**Assignment**
Please write out the data that follows, word for word.

Stored data
□ □ □ □ □ □ □
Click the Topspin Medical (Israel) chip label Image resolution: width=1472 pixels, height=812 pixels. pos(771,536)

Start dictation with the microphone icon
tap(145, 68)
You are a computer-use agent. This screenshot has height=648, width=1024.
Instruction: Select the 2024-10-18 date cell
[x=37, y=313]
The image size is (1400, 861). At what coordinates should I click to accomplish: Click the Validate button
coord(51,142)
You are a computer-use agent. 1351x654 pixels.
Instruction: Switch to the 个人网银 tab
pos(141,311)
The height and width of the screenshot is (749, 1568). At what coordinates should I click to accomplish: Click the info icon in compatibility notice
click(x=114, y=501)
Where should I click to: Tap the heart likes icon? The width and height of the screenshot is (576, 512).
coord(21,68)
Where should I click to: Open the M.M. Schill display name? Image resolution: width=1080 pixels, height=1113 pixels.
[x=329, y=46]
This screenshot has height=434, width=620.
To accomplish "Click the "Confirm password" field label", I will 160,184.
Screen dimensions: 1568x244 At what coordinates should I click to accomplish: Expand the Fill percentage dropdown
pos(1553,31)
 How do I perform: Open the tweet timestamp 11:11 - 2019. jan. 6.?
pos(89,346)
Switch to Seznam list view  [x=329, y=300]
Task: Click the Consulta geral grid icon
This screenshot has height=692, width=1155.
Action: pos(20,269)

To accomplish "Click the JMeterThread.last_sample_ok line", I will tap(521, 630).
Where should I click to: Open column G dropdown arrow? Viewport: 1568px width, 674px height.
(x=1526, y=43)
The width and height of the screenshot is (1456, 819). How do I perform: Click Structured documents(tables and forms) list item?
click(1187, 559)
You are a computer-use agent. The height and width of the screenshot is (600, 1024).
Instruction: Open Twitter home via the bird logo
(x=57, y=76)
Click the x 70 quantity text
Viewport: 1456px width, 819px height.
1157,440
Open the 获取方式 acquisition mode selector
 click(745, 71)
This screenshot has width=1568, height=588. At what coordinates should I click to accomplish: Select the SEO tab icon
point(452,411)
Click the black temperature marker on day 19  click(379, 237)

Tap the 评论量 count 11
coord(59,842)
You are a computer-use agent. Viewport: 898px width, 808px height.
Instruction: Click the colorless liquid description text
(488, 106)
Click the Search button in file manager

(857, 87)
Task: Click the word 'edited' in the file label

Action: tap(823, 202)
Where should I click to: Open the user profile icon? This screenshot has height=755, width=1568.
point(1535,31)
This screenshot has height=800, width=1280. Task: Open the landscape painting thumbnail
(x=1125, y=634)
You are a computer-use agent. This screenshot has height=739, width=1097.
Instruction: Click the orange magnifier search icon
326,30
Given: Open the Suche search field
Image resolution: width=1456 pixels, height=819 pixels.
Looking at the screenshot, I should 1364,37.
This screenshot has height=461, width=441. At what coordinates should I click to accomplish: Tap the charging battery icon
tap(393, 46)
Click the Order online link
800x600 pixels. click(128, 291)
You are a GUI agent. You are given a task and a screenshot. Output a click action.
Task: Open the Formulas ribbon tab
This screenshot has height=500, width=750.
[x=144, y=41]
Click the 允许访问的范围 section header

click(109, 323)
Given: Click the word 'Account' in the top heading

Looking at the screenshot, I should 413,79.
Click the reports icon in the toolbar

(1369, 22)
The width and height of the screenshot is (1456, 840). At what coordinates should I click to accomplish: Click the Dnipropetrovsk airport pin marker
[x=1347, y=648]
□ □ □ □ □ □ □
**Exercise answer**
Click the Topspin Medical (Israel) chip label Image resolution: width=1472 pixels, height=812 pixels. pos(771,536)

Start dictation with the microphone icon
tap(145, 68)
You are a computer-use agent. This screenshot has height=648, width=1024.
Instruction: Select the 2024-10-18 date cell
[x=37, y=313]
The image size is (1400, 861). At what coordinates should I click to accomplish: Click the Validate button
coord(51,142)
You are a computer-use agent. 1351x654 pixels.
Instruction: Switch to the 个人网银 tab
pos(141,311)
The height and width of the screenshot is (749, 1568). At what coordinates should I click to accomplish: Click the info icon in compatibility notice
click(x=114, y=501)
Where should I click to: Tap the heart likes icon? The width and height of the screenshot is (576, 512).
coord(21,68)
Where should I click to: Open the M.M. Schill display name? Image resolution: width=1080 pixels, height=1113 pixels.
[x=329, y=46]
This screenshot has height=434, width=620.
To accomplish "Click the "Confirm password" field label", I will 160,184.
Screen dimensions: 1568x244 At what coordinates should I click to accomplish: Expand the Fill percentage dropdown
pos(1553,31)
 How do I perform: Open the tweet timestamp 11:11 - 2019. jan. 6.?
pos(89,346)
Switch to Seznam list view  [x=329, y=300]
Task: Click the Consulta geral grid icon
This screenshot has height=692, width=1155.
Action: pos(20,269)

To accomplish "Click the JMeterThread.last_sample_ok line", I will tap(521, 630).
Where should I click to: Open column G dropdown arrow? Viewport: 1568px width, 674px height.
(x=1526, y=43)
The width and height of the screenshot is (1456, 819). How do I perform: Click Structured documents(tables and forms) list item?
click(1187, 559)
You are a computer-use agent. The height and width of the screenshot is (600, 1024).
Instruction: Open Twitter home via the bird logo
(x=57, y=76)
Click the x 70 quantity text
Viewport: 1456px width, 819px height.
1157,440
Open the 获取方式 acquisition mode selector
 click(745, 71)
This screenshot has width=1568, height=588. At what coordinates should I click to accomplish: Select the SEO tab icon
point(452,411)
Click the black temperature marker on day 19  click(379, 237)

Tap the 评论量 count 11
coord(59,842)
You are a computer-use agent. Viewport: 898px width, 808px height.
Instruction: Click the colorless liquid description text
(488, 106)
Click the Search button in file manager

(857, 87)
Task: Click the word 'edited' in the file label

Action: tap(823, 202)
Where should I click to: Open the user profile icon? This screenshot has height=755, width=1568.
point(1535,31)
This screenshot has height=800, width=1280. Task: Open the landscape painting thumbnail
(x=1125, y=634)
You are a computer-use agent. This screenshot has height=739, width=1097.
Instruction: Click the orange magnifier search icon
326,30
Given: Open the Suche search field
Image resolution: width=1456 pixels, height=819 pixels.
Looking at the screenshot, I should 1364,37.
This screenshot has height=461, width=441. At what coordinates should I click to accomplish: Tap the charging battery icon
tap(393, 46)
Click the Order online link
800x600 pixels. click(128, 291)
You are a GUI agent. You are given a task and a screenshot. Output a click action.
Task: Open the Formulas ribbon tab
This screenshot has height=500, width=750.
[x=144, y=41]
Click the 允许访问的范围 section header

click(109, 323)
Given: Click the word 'Account' in the top heading

Looking at the screenshot, I should 413,79.
Click the reports icon in the toolbar

(1369, 22)
The width and height of the screenshot is (1456, 840). At what coordinates should I click to accomplish: Click the Dnipropetrovsk airport pin marker
[x=1347, y=648]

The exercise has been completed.